Na quarta-feira parte de um terreiro foi demolido no Imbuí, bairro considerado de classe média em Salvador. O Oyá Unipó Neto estava ali há mais de duas décadas, segundo os noticiários. Diziam também que a justificativa para a derrubada era a reclamação da vizinhança. Não importa a razão. A comunidade negra em peso está em cólicas por aqui. Estão programadas caminhadas pelas ruas da capital, reuniões com a comissão especial de promoção à igualdade e, ainda que digam não haver ligação, a superintendente da SUCOM, Kátia Carmelo, apontada como mandante da ação, foi exonerada.
Episódios como esses me fazem pensar por que ainda não sou uma ativista de fato e direito. Quer dizer, não é que não dê a devida importância a essas e demais arbitrariedades que acontecem por aqui quando a discussão aborda o cotidiano da comunidade negra. É meu dia a dia também. Faço parte dessa briga e, por uma questão de cidadania, faria ainda que não fosse negra!
Participei de poucas caminhadas de 20 de novembro, nunca sai no Ilê ou qualquer outro bloco afro, sequer sei de cor todas as músicas dessas agremiações. Num total paradoxo, fui criada em família católica não-praticante. Assim, tinha espaço para freqüentar terreiros quando menor, ainda que muito mais por imposição de minha mãe. Lembro, entretanto, que gostava muito das festas, dos banhos, dos cânticos. Hoje vou, mas é raro. Obviamente acredito na força das entidades representadas pelos orixás, mesmo que não tenha certeza dos meus guias.

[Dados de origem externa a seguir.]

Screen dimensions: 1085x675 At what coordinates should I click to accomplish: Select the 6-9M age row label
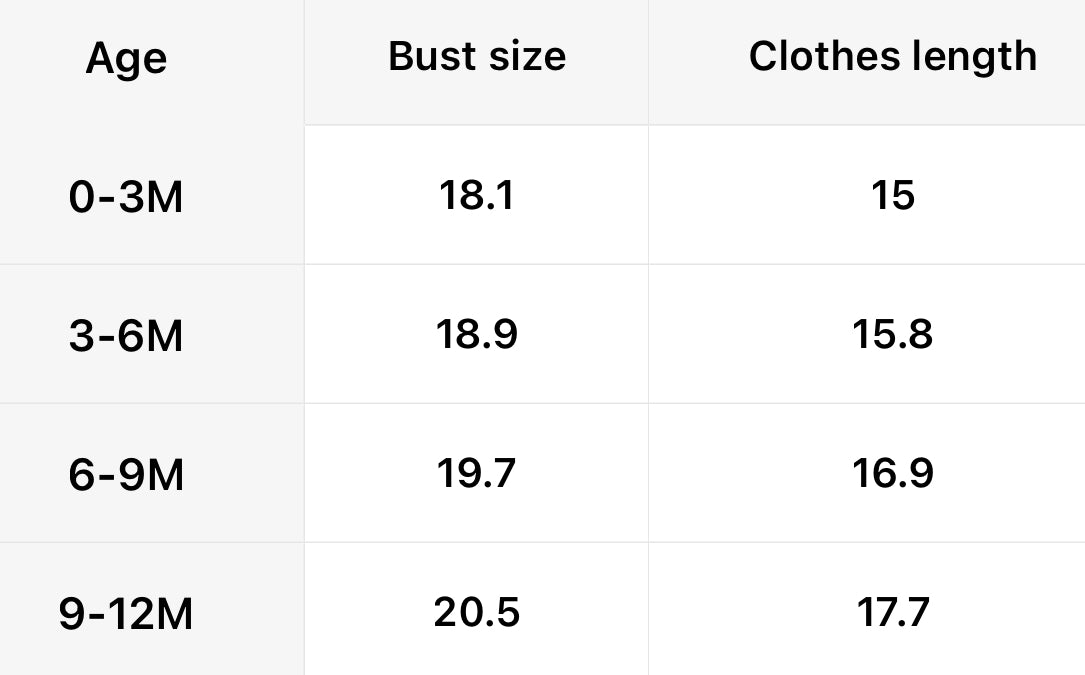tap(126, 475)
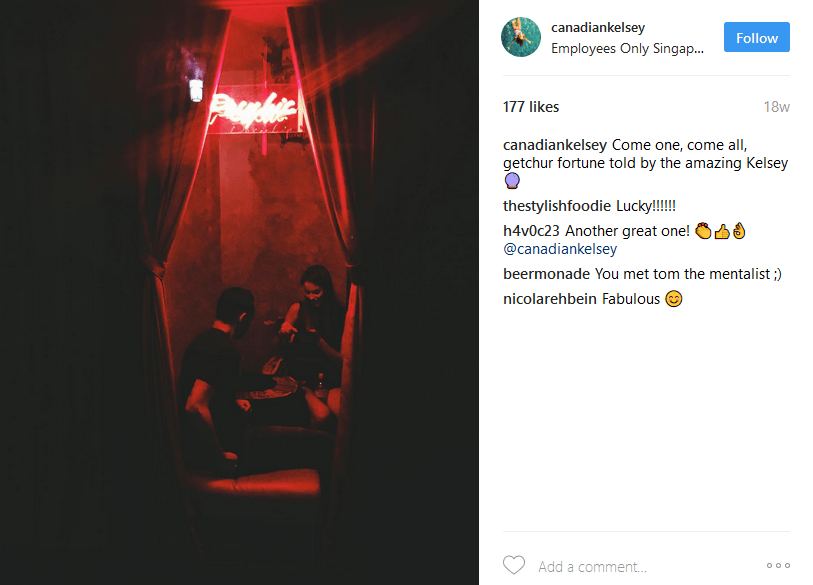Open Employees Only Singapore location link
This screenshot has width=813, height=585.
tap(627, 48)
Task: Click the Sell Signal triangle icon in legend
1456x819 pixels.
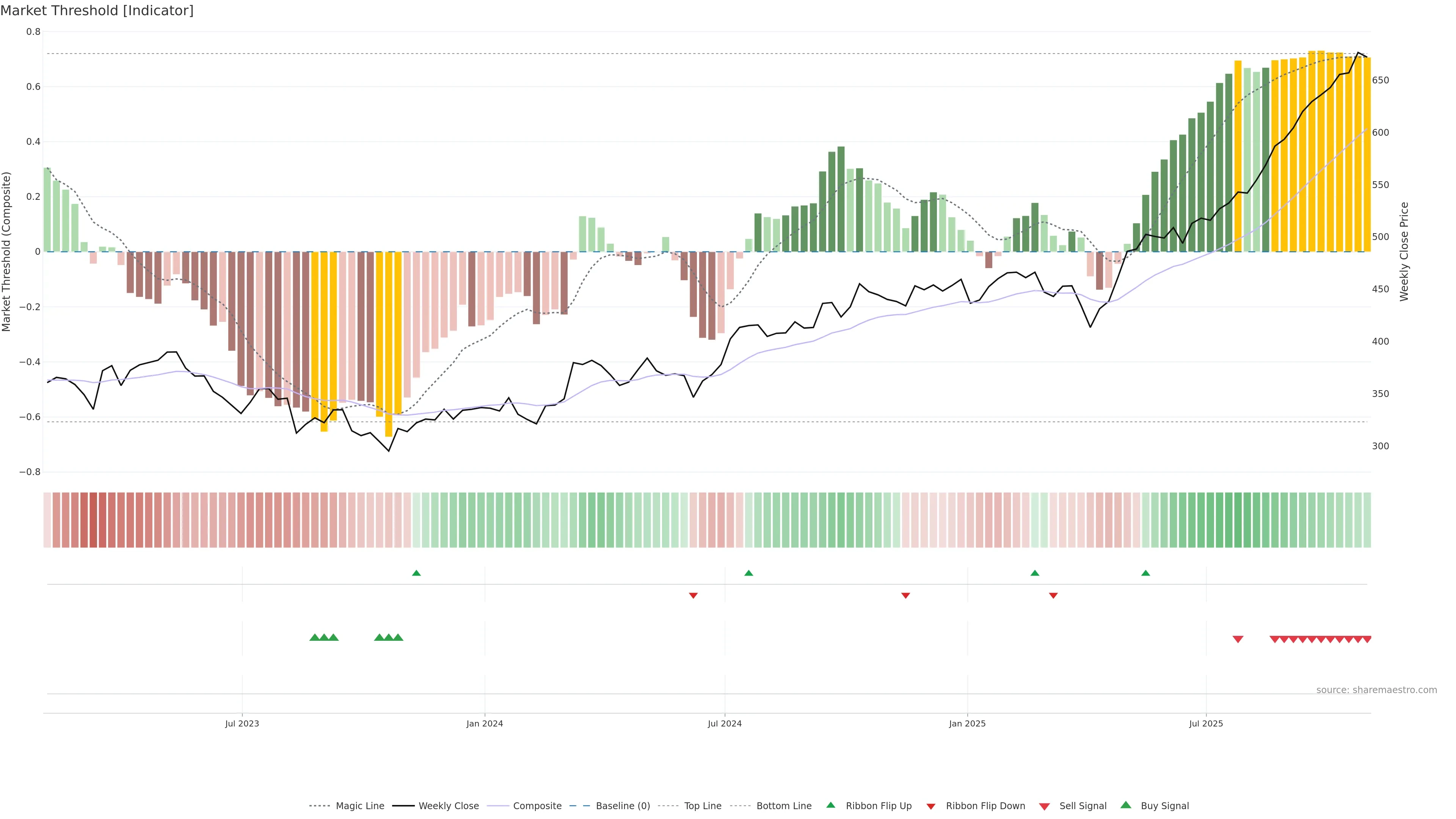Action: click(1045, 806)
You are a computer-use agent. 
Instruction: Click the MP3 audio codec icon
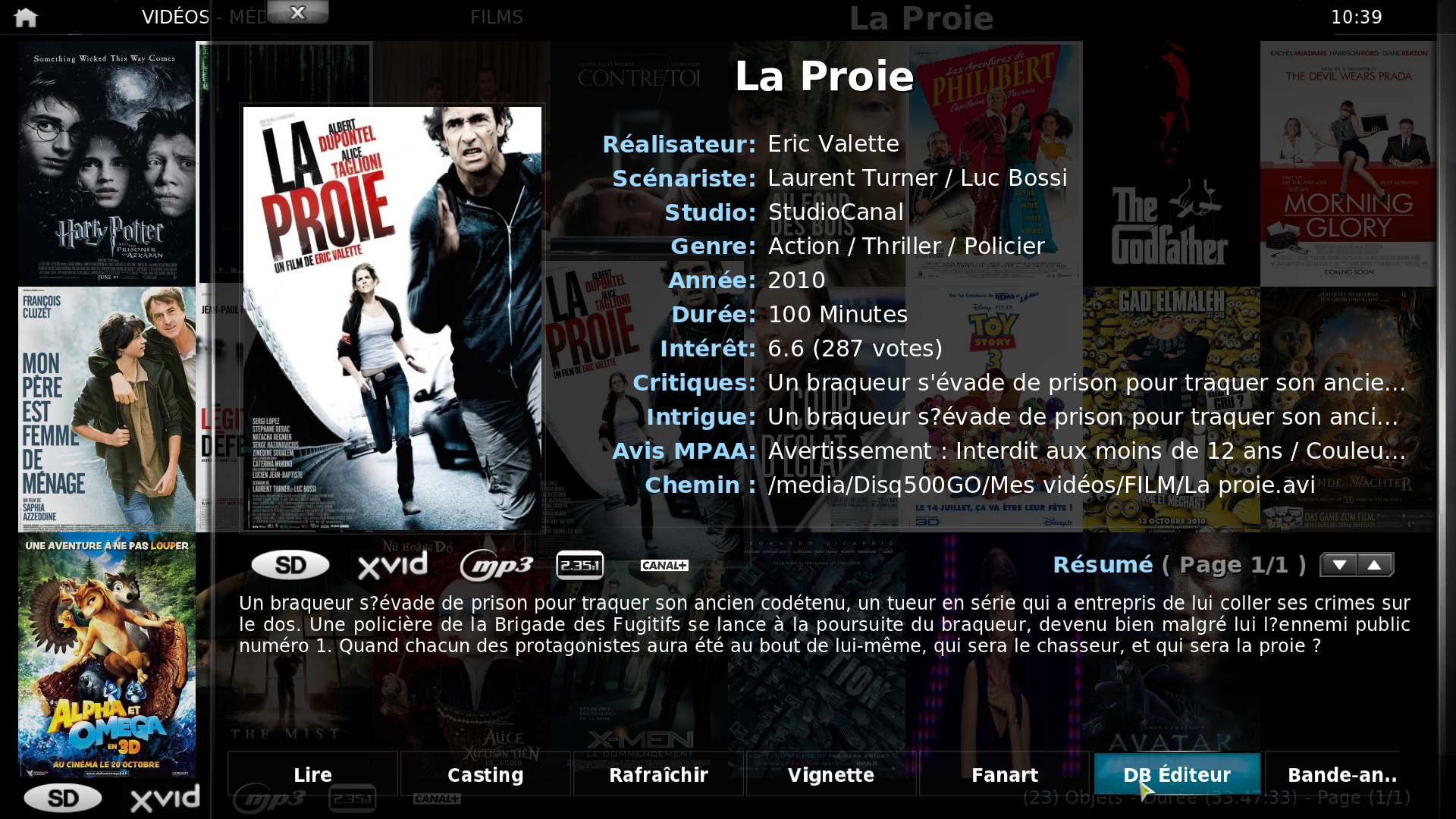pos(497,565)
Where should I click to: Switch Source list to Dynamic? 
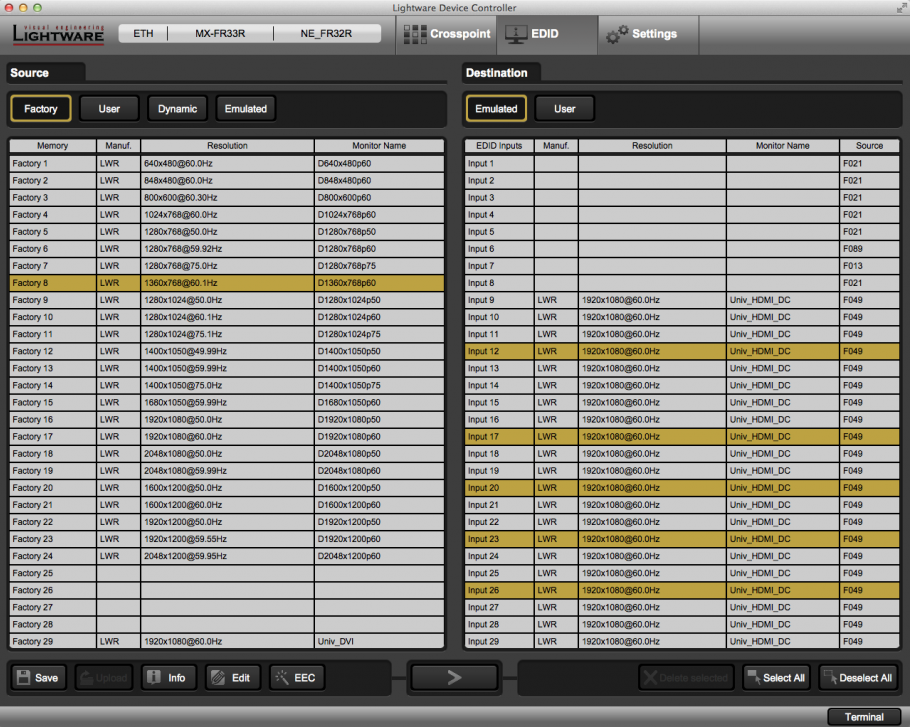(177, 108)
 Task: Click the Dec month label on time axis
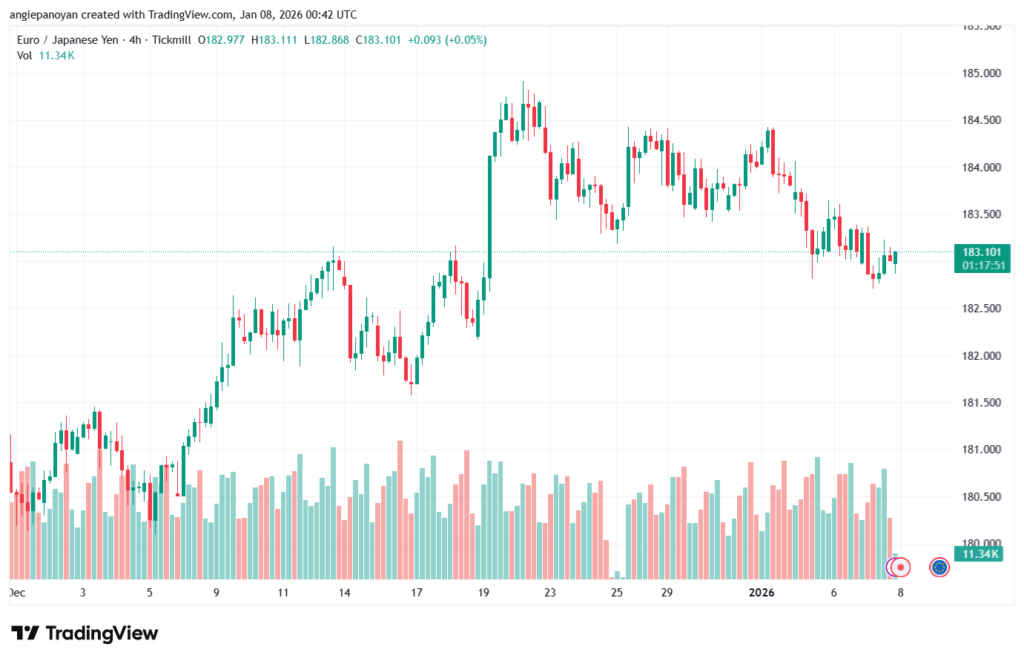[x=15, y=592]
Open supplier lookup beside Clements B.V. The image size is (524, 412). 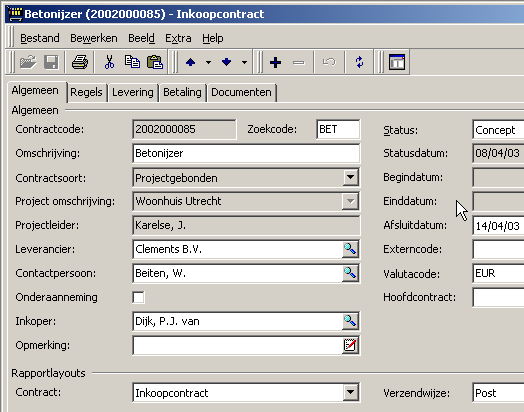[350, 249]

Escolhi um outro lado que considero ser tão importante quanto. Optei por qualificação acadêmica e profissional (não fazem idéia de como essa história de 1% me incomoda!). Optei por espaço nas universidades e especificamente em atividades (reconhecidamente) com poucos representantes negros: sou jornalista, especialista em design de comunicação visual, graduada e pós-graduada em instituição particular. Investimento, aliás, saído do meu próprio bolso (e bem sei de todo esforço!). Há dois anos venho tentando ingressar em mestrado.
Por muito tempo me cobrei uma postura mais agressiva. No mínimo entender mais a respeito de minha própria cultura. E foi assim que surgiu mais uma proposta para o mestrado. Devo tentar (novamente) esse ano. É engraçado por que depois de adotar um visual black, como se diz, passei a ver e ser vista de maneira diferente. É como se os dread locks além de embelezar, abrissem minha cabeça! Tenho participado mais de discussões políticas focadas aos problemas e soluções de nosso dia a dia. Algumas coisas me entristecem às vezes, justamente por ainda acontecerem aqui em Salvador.
Mas a história do meu povo é feita, antes de tudo, de batalhas. Minha história também não poderia ser diferente: expressa num cotidiano no qual pra mostrar que sou boa, tenho que ser a melhor e não falo isso com pena (nem minha nem de ninguém). A velha máxima de matar um leão por dia é a expressão mais fiel que encontrei desde que me entendo por gente... Nada faz mais sentido ou me cabe como uma luva!
Foto: Aline Cavalcante
A imagem integrou o I Seminário Interdisciplinar de Conscientização Étnica da Unibahia, em 2003
Um comentário:
Primeiro: creio que a consciência independe da roupa, do fato de se deslocar de ônibus, metrô, carro ou a pé. Independe também da origem étnica. Eu sempre penso nos opostos. Imagine se houvesse uma "consciência branca" ou "consciência amarela", como se houvesse uma outra unidade akém da humana. Creio mais em escolhas e opções de luta.
Segundo: roupa, adereços e até a comida que se come depende muito mais da moda, da necessidade e dos costumes que da consciência ou de que lado você está. Não se preocupe com o "figurino", porque quem lhe conhece sabe que você já venceu a batalha.